Consider the real number $r$ . ii $i$ is $the integer part of r$ , while $f$ is its fractional part. thenThe continued fraction representation of $r$ $[i;\ldots ]$ , where “ $\ldots$ " is ${\frac {1}{f}}$ The continued fraction representation of . It is customary to replace the first comma with a semicolon.

To calculate the real number $The continued fraction representation of r$ , first write $The integer part of r$ (floored), then from $r$ subtracts this integer part. If the difference is $0$ to stop; otherwise find the inverse of this difference and repeat. The process will terminate if and only if $r$ is a rational number.
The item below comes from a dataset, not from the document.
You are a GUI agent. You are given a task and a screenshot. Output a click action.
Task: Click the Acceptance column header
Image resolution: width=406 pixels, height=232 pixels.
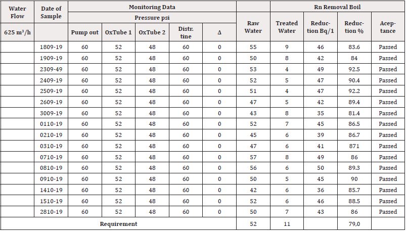388,27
find The continued fraction of $3.245$
$3$	$3.245 - 3$	= 0.245	${\frac {1}{0.245}}$	$= 4.082...$
$4$	$4.082... - 4$	$= 0.082...$	${\frac {1}{0.082...}}$	$= 12.250$
$12$	$12.250 - 12$	$= 0.250$	${\frac {1}{0.250}}$	$= 4.000$
$4$	$4.000 - 4$	$= 0.000$	stop
The continued fraction of 3.245 is $[3; 4, 12, 4]$
$3.245=3+{\cfrac {1}{4+{\cfrac {1}{12+{\cfrac {1}{4}}}}}}$

Number $3.245$ can also be expressed as a continued fraction expansion $[3; 4, 12, 3, 1]$ ; see finite continued fractions below.
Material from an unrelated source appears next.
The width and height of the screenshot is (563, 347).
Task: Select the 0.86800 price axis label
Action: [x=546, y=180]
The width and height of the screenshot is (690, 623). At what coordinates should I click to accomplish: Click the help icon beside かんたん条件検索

This algorithm works well for real numbers, but can lead to numerical disaster if implemented with floating point numbers. Instead, any floating-point number is an exact rational number (on modern computers the denominator is usually $power of 2$ on electronic calculators $powers of 10$ ), so variants of Euclid's algorithm can be used to give exact results.

4. Representation of continued fractions

Continued fractions can be abbreviated as:

$x=[a_{0};a_{1},a_{2},a_{3}]\;$

Or, written in Pringsheim's notation:

$x=a_{0}+{\frac {1\mid }{\mid a_{1}}}+{\frac {1\mid }{\mid a_{2}}}+{\frac {1\mid }{\mid a_{3}}}$

There is also a related notation:

$x=a_{0}+{1 \over a_{1}+}{1 \over a_{2}+}{1 \over a_{3}+}$

Angle brackets are sometimes used, as in:

$x=\left\langle a_{0};a_{1},a_{2},a_{3}\right\rangle \;$

Semicolons are optional when using angle brackets.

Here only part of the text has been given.